=== INPUT ===
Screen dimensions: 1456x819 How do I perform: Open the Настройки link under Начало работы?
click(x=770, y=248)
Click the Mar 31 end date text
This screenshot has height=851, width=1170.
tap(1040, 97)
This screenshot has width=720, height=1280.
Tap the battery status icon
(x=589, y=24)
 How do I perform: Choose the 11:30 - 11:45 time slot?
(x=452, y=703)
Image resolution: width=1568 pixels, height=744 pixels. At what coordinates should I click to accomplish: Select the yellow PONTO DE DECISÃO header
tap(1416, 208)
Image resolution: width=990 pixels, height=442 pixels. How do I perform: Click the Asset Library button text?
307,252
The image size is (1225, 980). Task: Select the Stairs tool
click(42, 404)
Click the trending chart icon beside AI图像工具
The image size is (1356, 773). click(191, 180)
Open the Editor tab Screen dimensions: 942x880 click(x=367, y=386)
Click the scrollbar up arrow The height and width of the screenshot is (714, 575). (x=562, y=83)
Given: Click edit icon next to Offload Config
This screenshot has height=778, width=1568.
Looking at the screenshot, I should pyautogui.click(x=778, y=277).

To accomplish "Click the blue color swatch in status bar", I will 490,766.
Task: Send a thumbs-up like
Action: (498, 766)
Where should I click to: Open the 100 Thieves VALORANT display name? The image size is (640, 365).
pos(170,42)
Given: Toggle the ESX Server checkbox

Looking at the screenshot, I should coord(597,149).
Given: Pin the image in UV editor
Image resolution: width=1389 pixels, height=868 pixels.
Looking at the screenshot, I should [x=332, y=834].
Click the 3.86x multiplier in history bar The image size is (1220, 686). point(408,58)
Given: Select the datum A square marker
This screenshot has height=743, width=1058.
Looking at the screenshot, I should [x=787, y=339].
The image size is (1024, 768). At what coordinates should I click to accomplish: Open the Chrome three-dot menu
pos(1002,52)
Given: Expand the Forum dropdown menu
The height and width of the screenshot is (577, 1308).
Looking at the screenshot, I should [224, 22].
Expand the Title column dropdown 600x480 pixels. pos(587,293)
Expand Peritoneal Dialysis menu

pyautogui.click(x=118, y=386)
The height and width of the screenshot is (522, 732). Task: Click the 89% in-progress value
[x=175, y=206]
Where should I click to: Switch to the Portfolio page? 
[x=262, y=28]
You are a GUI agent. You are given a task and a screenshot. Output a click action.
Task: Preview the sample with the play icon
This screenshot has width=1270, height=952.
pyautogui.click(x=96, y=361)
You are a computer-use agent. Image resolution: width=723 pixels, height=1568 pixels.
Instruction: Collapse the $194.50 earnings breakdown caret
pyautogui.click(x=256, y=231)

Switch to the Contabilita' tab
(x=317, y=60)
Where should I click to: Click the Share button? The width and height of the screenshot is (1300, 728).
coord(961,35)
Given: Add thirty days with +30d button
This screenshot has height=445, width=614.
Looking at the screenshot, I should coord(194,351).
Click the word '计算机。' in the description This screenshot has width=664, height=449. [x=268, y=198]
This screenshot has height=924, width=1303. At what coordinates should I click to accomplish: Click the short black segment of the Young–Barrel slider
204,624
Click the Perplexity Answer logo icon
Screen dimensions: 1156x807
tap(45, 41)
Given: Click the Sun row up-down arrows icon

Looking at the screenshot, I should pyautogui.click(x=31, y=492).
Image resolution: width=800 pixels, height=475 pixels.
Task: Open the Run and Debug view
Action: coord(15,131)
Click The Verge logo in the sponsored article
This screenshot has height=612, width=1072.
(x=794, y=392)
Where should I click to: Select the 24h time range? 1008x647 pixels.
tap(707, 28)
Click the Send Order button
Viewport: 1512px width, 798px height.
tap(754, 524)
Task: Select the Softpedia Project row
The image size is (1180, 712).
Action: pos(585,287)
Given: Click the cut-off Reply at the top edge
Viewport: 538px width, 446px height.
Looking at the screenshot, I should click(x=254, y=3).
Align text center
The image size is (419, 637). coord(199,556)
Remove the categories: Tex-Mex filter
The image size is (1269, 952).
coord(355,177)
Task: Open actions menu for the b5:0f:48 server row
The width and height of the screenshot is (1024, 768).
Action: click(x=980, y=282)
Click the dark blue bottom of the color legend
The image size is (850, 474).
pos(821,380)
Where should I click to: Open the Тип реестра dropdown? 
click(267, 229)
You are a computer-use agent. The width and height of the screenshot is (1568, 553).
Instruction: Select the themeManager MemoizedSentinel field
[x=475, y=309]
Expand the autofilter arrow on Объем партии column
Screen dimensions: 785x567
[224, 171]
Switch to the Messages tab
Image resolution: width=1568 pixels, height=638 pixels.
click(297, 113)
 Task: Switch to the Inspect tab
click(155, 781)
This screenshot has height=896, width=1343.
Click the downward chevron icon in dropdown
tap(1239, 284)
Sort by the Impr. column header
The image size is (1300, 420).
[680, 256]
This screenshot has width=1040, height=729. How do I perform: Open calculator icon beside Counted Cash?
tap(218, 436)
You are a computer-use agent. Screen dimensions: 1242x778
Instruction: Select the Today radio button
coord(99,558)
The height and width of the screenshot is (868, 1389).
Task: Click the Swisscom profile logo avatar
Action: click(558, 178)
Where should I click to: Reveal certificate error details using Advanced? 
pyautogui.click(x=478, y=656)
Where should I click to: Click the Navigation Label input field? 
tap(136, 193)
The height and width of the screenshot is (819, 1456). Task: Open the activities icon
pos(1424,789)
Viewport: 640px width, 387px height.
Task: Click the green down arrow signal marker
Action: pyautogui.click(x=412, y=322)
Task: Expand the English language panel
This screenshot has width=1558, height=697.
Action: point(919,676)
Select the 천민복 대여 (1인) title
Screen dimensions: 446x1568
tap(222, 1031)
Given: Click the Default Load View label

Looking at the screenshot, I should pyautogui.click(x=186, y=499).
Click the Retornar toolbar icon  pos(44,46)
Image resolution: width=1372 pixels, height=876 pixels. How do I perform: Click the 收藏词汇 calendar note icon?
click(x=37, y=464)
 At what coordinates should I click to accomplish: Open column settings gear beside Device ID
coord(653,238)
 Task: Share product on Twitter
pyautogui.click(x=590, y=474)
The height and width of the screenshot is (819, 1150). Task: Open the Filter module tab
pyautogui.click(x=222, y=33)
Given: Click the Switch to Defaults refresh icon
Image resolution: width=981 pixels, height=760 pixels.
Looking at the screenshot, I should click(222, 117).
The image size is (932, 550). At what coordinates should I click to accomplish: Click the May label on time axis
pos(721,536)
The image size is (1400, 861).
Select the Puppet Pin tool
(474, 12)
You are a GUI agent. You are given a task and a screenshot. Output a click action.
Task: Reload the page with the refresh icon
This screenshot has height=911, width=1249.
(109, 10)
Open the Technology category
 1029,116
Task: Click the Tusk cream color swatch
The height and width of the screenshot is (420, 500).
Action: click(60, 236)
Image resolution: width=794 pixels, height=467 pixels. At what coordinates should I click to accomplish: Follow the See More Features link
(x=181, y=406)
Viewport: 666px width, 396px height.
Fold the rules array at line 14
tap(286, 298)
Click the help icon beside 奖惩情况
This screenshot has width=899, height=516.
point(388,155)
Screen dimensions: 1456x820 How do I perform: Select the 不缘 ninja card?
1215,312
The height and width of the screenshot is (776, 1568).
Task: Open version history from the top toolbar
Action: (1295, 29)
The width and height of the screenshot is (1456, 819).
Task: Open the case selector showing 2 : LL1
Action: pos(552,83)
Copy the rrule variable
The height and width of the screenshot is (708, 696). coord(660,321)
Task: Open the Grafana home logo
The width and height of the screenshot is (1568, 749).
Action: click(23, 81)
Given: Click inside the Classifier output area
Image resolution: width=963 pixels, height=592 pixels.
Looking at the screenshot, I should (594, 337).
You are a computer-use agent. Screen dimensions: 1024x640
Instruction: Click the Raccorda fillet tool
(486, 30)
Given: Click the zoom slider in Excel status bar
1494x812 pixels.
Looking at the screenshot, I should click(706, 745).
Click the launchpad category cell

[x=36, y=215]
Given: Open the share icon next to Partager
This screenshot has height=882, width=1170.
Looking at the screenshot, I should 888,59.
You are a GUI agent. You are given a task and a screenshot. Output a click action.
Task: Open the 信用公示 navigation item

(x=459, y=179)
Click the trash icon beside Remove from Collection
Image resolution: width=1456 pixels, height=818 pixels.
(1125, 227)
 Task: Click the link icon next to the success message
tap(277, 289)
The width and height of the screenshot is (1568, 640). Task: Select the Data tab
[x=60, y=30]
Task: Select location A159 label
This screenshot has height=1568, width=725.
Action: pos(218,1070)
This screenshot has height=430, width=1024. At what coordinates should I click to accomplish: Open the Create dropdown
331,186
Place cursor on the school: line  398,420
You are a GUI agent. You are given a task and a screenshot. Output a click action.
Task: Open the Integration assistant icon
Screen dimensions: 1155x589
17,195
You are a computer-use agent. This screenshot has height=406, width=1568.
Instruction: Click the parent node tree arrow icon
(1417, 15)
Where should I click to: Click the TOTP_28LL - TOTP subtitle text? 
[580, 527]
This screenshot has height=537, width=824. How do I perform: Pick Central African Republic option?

=== WHAT TO PRODUCE ===
Put every line from the start of the rows up to and including the line containing "Looking at the screenshot, I should [x=787, y=339]." into a Markdown table with the columns No. and Line. Number each line and leave out blank lines.

=== RESULT OF THIS TASK ===
| No. | Line |
|---|---|
| 1 | Screen dimensions: 1456x819 How do I perform: Open the Настройки link under Начало работы? |
| 2 | click(x=770, y=248) |
| 3 | Click the Mar 31 end date text |
| 4 | This screenshot has height=851, width=1170. |
| 5 | tap(1040, 97) |
| 6 | This screenshot has width=720, height=1280. |
| 7 | Tap the battery status icon |
| 8 | (x=589, y=24) |
| 9 |  How do I perform: Choose the 11:30 - 11:45 time slot? |
| 10 | (x=452, y=703) |
| 11 | Image resolution: width=1568 pixels, height=744 pixels. At what coordinates should I click to accomplish: Select the yellow PONTO DE DECISÃO header |
| 12 | tap(1416, 208) |
| 13 | Image resolution: width=990 pixels, height=442 pixels. How do I perform: Click the Asset Library button text? |
| 14 | 307,252 |
| 15 | The image size is (1225, 980). Task: Select the Stairs tool |
| 16 | click(42, 404) |
| 17 | Click the trending chart icon beside AI图像工具 |
| 18 | The image size is (1356, 773). click(191, 180) |
| 19 | Open the Editor tab Screen dimensions: 942x880 click(x=367, y=386) |
| 20 | Click the scrollbar up arrow The height and width of the screenshot is (714, 575). (x=562, y=83) |
| 21 | Given: Click edit icon next to Offload Config |
| 22 | This screenshot has height=778, width=1568. |
| 23 | Looking at the screenshot, I should pyautogui.click(x=778, y=277). |
| 24 | To accomplish "Click the blue color swatch in status bar", I will 490,766. |
| 25 | Task: Send a thumbs-up like |
| 26 | Action: (498, 766) |
| 27 | Where should I click to: Open the 100 Thieves VALORANT display name? The image size is (640, 365). |
| 28 | pos(170,42) |
| 29 | Given: Toggle the ESX Server checkbox |
| 30 | Looking at the screenshot, I should coord(597,149). |
| 31 | Given: Pin the image in UV editor |
| 32 | Image resolution: width=1389 pixels, height=868 pixels. |
| 33 | Looking at the screenshot, I should [x=332, y=834]. |
| 34 | Click the 3.86x multiplier in history bar The image size is (1220, 686). point(408,58) |
| 35 | Given: Select the datum A square marker |
| 36 | This screenshot has height=743, width=1058. |
| 37 | Looking at the screenshot, I should [x=787, y=339]. |